Wednesday, February 29, 2012
Whole World Goodness
Suppose the world had a small, happy population--10,000 people perhaps. Generation after generation, they replace themselves. Their way of life is sustainable into the far future. All's well, right? But suppose they could have been much more numerous, and equally happy. Another 10,000 could have existed, just as happy as the first. That would have been better ... maybe.
Derek Parfit's famous "repugnant conclusion" envisions something even more perplexing. If these people had been twice as numerous, but a little less happy, that would have been better ... surely. 20,000 of the slightly less happy would contain more good than 10,000 of the very happy. But then, 40,000 of the still less happy would contain even more good. A gigantic number of the just slightly happy would contain more good than the initial 10,000. Is a world stuffed with tons of slightly happy people really a better world?

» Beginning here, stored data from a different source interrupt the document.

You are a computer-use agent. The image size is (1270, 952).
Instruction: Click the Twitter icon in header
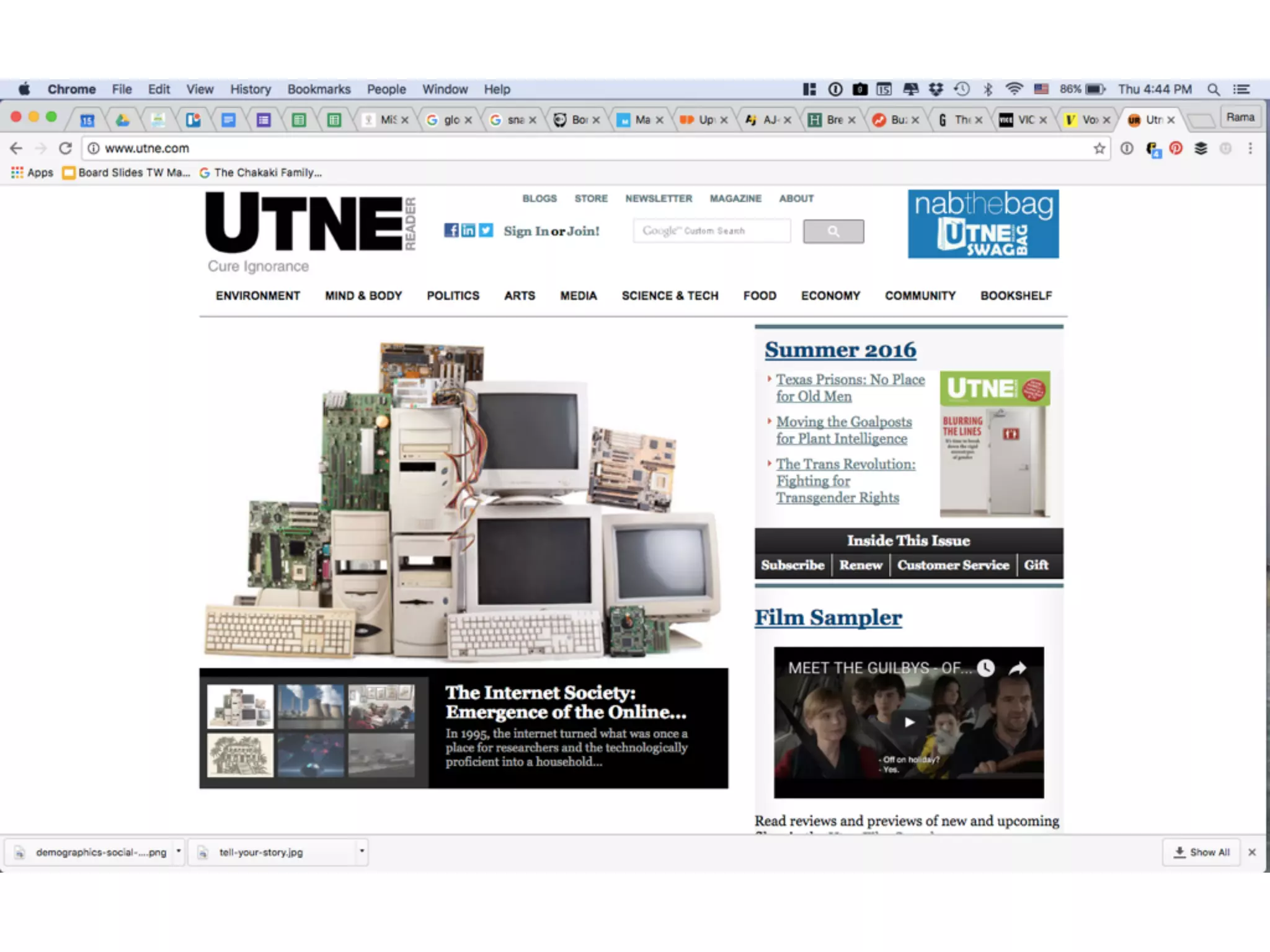[x=486, y=231]
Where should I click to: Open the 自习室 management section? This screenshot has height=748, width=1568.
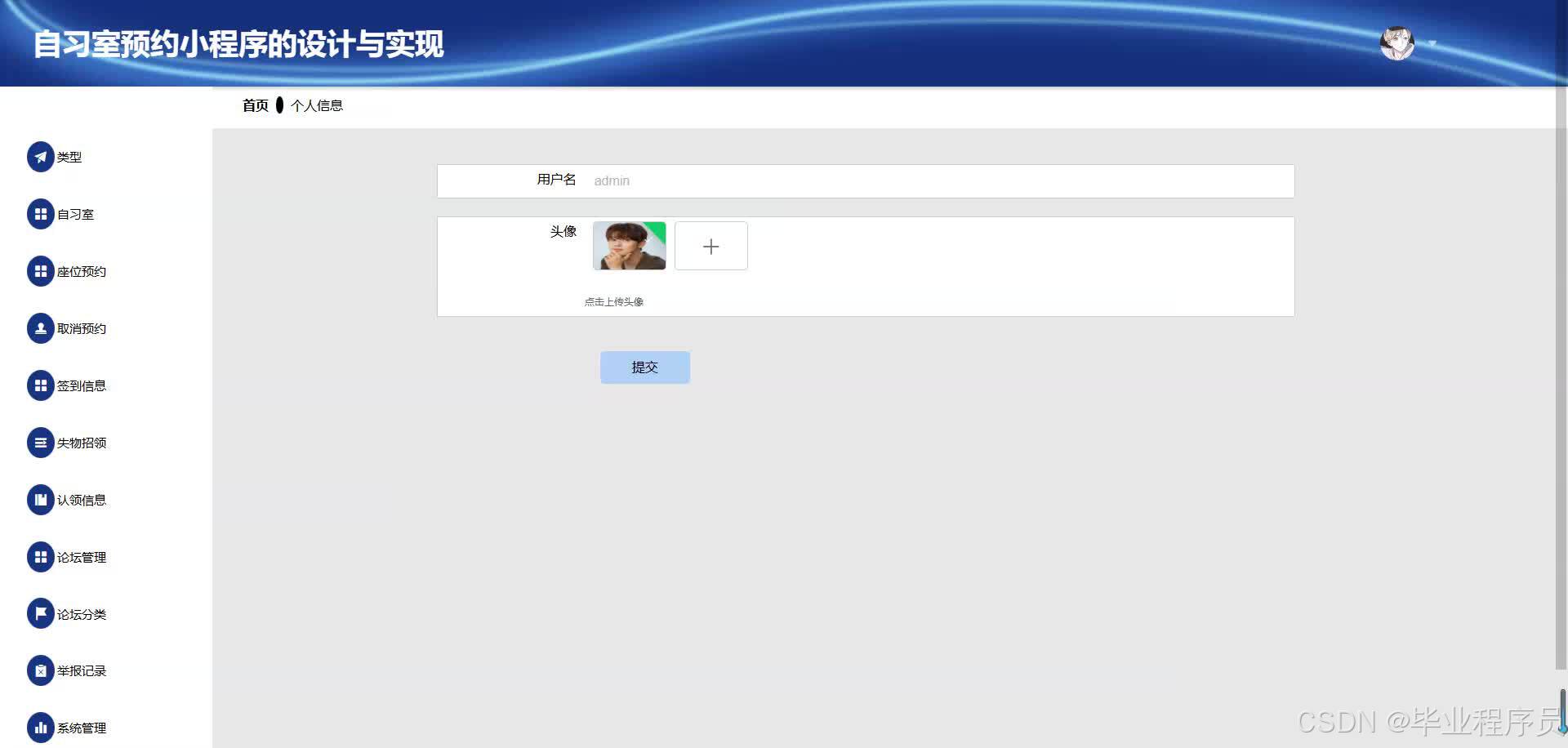41,214
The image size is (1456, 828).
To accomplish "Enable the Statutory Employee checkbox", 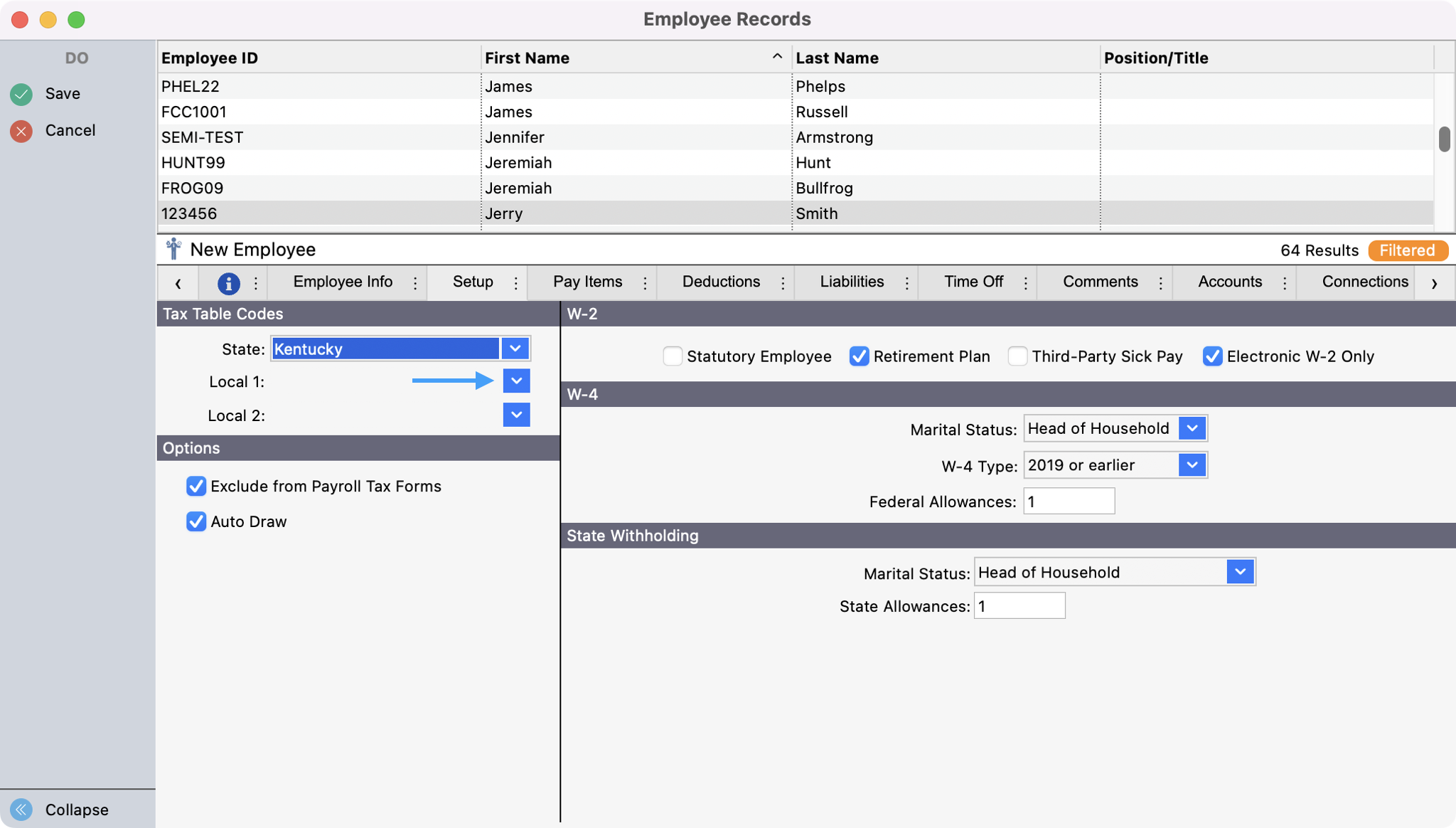I will (x=672, y=356).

Better world, worse world. It occurs to me to wonder if the world as a whole is even up for evaluation. Somebody or other once said "the world is all that is the case." Actually, someone specific--Wittgenstein. If the world is simply all that is the case, it's not the kind of thing that can be good or bad.
Then again, maybe it can be good or bad, but the goodness or badness is in the eye of the beholder. Although it's intrinsic to a headache to be bad, it's not really intrinsic to an awful world to be bad. In any event, it does seem a tad strange to get into the world-evaluating business.
If you do, things get strange pretty fast. The world is a bit like a collection of books, as opposed to the books themselves, or an art collection, as opposed to the paintings. If you add another Picasso to an art collection, the amount of aesthetic good has to go up, but the collection doesn't necessarily get any better. It might just get Picasso-heavy. If you add another happy person to the world, the amount of good goes up, but the world--the "collection"--doesn't necessarily get any better. Likewise, the repugnant conclusion might be seen as presenting us with a bigger pile of good, but a no better world. The reason being that worlds are evaluated in a more diffuse, pluralistic way than piles of people.
But then, what are we thinking about, when we have these reactions to different worlds? I have the feeling our reactions to worlds straddle ethics and aesthetics and sheer personal preference in a problematic way.